Published in final edited form as: Cell Syst. 2019 May 22;8(5):380–394.e4. doi: 10.1016/j.cels.2019.04.003

Figure 4. Subsampling of the recount2 compendium demonstrates the contribution of both sample size and breadth of biological conditions to PLIER model characteristics.

Figure 4.

PLIER models were trained on samples randomly selected from the recount2 compendium (sample size evaluations) or on a subset of the recount2 compendium mapped to the same ontology term in MetaSRA (Bernstein et al., 2017) (biological context evaluations; see STAR Methods for the specific terms used). The training set for each repeat in the biological context evaluations is comprised of the same samples, but initialized with different random seeds. The boxplot and points in black in A-C represent 5 repeats performed for each sample size or biological context. The blue diamonds and panels labeled MultiPLIER are the values from the full recount2 PLIER model (~37,000 samples). The sample size for each biological context training set is below the biological context heatmap in panel D; the biological contexts are ordered by increasing sample size in all panels. (A) The number of latent variables (k) in a model is generally dependent on sample size. However, the biological contexts where samples are expected to be comprised of a mix of cell types (e.g., blood and tissue) have a high number of latent variable (LV) than we would expect based on the sample size experiments. (B) The proportion of pathways supplied as input to the model that are significantly associated (FDR < 0.05) with at least one latent variable, termed pathway coverage, mirrors the number of latent variables in a model. (C) The proportion of latent variables that are significantly associated (FDR < 0.05) with at least one pathway or gene set generally decreases with sample size. The exceptions are models trained on blood, which is likely the most homogeneous of the training sets, and many gene sets supplied to the models during training are immune cell related which this training set is well-suited to capture. This suggests that increasing the sample size or breadth of the training set introduces more signal that is not biologically relevant, at least with respect to the pathways that have been supplied to the model.

━━━━━━━━

### [Work task 1]
Answer these questions from the Figure 4 caption:
(a) How many repeats were performed for each sample size or biological context?
(b) What FDR threshold is used for a significant association?
(c) Which training set does the caption call likely the most homogeneous?
### [Work task 2]
Please print the Figure 4 caption from "Published in final" to "PLIER model characteristics.", word for word.

[Data items]

━━━━━━━━

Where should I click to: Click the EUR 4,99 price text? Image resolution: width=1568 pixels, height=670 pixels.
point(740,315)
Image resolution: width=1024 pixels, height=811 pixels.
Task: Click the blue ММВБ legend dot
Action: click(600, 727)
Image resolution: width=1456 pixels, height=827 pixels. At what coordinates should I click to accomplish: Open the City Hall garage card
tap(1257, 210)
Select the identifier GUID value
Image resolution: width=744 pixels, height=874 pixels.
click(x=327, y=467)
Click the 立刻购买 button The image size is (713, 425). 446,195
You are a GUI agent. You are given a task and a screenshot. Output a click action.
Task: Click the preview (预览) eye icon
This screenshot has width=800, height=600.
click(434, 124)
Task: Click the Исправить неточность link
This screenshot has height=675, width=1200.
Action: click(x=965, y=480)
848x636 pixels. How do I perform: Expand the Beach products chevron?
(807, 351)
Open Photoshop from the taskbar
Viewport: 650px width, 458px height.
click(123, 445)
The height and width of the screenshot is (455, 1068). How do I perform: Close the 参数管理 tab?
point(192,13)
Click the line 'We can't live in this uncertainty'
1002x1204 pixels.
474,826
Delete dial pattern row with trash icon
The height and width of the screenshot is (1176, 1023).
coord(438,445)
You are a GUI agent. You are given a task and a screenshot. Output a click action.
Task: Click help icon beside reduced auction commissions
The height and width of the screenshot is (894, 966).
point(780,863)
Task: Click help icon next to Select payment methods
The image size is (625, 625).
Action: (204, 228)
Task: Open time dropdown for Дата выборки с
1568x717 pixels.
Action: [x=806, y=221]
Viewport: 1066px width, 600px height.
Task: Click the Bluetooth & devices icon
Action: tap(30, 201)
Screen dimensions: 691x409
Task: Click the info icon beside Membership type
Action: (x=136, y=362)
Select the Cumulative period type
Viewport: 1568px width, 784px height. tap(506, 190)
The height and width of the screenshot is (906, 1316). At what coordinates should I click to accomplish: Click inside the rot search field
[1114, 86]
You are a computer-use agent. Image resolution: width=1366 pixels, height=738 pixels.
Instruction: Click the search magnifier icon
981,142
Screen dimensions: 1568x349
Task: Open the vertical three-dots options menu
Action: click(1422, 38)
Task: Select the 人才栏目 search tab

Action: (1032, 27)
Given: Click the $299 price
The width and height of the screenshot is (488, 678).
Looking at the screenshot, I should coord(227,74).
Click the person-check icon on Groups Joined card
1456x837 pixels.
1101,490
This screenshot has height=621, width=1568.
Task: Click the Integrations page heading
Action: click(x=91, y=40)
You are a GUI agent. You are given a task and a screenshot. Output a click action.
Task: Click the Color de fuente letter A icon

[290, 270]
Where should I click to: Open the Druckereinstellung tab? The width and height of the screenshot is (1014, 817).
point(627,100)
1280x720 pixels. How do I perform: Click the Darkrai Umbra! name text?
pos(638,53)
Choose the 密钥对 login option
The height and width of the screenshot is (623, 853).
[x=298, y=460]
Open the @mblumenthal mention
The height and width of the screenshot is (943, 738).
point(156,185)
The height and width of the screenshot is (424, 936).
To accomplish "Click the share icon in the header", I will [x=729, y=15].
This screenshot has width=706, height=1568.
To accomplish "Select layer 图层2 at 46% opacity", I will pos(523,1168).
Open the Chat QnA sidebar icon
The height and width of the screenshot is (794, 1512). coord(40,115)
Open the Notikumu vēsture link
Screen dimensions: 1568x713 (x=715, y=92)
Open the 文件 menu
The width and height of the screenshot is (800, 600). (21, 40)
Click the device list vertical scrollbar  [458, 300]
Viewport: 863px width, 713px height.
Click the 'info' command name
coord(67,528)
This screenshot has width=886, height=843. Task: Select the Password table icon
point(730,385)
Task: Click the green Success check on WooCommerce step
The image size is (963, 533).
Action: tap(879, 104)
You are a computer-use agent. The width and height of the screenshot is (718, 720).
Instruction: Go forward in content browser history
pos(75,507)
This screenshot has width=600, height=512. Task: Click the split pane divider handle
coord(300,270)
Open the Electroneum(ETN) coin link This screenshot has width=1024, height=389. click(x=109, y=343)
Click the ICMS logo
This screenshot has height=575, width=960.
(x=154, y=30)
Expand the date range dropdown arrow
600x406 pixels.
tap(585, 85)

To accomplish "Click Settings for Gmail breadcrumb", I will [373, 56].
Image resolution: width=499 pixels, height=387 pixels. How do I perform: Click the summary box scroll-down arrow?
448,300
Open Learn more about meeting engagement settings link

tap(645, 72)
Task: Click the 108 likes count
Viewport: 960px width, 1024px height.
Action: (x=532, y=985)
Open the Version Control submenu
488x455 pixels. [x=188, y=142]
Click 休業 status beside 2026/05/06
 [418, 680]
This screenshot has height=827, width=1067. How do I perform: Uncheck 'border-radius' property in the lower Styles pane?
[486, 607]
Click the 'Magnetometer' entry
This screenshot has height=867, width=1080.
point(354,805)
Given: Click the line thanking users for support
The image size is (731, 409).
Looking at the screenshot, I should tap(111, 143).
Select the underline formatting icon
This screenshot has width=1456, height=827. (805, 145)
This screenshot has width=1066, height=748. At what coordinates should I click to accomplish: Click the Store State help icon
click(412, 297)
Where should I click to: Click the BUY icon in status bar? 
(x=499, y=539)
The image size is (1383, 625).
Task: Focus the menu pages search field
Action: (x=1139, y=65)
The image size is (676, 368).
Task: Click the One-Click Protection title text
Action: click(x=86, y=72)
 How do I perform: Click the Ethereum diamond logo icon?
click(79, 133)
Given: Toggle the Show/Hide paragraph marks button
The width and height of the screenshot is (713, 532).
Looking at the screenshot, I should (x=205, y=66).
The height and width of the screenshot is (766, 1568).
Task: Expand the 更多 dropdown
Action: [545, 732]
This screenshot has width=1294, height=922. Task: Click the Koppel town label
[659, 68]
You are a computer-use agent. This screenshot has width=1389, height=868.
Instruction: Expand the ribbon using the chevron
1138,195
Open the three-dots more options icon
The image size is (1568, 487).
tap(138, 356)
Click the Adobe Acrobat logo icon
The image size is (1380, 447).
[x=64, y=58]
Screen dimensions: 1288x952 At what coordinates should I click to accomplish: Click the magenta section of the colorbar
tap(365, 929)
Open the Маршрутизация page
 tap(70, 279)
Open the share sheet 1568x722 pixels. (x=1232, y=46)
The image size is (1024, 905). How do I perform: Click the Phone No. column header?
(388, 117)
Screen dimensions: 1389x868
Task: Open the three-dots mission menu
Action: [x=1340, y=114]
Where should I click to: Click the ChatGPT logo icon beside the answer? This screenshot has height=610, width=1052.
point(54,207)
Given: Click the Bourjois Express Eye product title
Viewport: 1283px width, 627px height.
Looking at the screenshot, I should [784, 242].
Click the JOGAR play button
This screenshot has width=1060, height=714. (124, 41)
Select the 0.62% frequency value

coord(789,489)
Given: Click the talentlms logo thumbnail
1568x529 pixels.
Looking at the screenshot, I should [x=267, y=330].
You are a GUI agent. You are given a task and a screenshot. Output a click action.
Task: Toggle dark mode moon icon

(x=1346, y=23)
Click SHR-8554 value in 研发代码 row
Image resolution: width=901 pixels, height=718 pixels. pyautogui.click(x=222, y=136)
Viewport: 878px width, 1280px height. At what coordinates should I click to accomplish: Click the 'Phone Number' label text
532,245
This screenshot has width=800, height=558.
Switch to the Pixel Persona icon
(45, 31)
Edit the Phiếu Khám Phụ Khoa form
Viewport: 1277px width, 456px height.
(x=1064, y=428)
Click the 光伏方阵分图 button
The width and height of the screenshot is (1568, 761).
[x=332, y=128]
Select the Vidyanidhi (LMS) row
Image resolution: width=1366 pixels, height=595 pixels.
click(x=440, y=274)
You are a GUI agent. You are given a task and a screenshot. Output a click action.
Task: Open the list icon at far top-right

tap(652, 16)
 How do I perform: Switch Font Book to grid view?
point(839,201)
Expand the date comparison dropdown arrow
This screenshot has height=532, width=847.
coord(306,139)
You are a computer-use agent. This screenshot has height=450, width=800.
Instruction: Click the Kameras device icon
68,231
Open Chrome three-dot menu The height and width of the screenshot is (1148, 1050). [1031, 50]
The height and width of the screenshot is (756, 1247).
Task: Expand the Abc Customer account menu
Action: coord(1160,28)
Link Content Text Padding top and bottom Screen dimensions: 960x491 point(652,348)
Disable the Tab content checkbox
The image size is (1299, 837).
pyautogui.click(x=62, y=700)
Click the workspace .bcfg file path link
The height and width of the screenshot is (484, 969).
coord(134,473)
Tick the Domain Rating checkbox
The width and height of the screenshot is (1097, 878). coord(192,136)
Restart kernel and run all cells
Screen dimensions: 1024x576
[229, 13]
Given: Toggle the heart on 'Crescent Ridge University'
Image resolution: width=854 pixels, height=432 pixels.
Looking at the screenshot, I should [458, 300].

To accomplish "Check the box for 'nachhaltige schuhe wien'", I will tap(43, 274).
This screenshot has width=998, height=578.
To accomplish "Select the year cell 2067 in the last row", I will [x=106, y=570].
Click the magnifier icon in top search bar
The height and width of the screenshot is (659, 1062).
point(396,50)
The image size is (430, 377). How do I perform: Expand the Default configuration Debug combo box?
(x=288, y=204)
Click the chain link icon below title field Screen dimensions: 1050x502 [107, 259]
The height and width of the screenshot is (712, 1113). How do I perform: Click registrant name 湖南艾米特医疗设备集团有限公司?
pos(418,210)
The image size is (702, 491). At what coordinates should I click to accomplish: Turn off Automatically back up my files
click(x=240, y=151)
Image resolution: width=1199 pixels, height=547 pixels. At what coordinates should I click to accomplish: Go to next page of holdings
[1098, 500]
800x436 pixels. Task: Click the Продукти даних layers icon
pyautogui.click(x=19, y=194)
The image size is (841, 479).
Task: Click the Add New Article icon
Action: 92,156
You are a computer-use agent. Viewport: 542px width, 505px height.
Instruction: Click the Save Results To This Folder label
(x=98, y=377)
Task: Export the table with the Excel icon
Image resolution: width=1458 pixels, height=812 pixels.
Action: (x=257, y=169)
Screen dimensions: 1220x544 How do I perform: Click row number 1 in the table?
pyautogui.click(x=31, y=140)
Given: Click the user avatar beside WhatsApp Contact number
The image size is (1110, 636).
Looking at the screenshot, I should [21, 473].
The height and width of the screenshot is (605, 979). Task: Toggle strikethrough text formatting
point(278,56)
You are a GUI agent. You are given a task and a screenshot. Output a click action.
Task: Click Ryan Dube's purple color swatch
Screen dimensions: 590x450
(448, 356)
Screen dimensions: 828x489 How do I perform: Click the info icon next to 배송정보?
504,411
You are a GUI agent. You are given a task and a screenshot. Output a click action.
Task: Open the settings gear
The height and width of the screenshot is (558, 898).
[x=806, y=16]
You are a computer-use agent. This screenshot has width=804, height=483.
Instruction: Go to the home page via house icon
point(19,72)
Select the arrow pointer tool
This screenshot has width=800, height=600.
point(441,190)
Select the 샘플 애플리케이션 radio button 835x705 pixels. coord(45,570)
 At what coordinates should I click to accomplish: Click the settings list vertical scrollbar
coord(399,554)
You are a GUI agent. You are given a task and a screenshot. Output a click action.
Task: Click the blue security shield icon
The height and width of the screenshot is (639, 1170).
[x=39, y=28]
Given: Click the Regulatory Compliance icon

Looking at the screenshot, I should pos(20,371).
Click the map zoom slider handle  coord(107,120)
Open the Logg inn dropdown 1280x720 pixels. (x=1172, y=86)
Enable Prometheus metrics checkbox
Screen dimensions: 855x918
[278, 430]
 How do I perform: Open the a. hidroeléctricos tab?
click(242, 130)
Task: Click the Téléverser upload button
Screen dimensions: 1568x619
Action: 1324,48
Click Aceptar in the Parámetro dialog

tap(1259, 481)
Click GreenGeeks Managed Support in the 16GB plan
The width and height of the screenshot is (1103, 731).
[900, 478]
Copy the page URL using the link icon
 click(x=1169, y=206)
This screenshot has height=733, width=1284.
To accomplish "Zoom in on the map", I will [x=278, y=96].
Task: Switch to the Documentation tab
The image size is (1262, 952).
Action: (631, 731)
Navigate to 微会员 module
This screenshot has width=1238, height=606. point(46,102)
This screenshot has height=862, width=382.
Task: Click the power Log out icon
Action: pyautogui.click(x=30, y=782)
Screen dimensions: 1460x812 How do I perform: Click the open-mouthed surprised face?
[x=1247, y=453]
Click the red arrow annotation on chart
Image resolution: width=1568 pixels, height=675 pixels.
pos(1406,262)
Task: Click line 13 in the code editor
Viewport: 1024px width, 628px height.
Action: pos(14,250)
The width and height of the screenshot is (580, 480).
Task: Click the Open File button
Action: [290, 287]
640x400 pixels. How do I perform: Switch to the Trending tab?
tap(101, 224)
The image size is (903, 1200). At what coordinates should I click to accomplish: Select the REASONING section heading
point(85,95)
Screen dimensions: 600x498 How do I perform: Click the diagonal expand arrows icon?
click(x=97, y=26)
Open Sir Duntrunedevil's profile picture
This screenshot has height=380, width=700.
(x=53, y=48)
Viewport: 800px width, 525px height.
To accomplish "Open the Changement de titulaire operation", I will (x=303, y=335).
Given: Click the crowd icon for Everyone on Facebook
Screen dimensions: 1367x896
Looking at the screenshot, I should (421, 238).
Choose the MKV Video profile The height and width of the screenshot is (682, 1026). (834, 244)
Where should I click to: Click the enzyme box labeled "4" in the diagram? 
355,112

━━━━━━━━

### [Answer area 1]
(a) 5
(b) FDR < 0.05
(c) Blood

### [Answer area 2]
Published in final edited form as: Cell Syst. 2019 May 22;8(5):380–394.e4. doi: 10.1016/j.cels.2019.04.003

Figure 4. Subsampling of the recount2 compendium demonstrates the contribution of both sample size and breadth of biological conditions to PLIER model characteristics.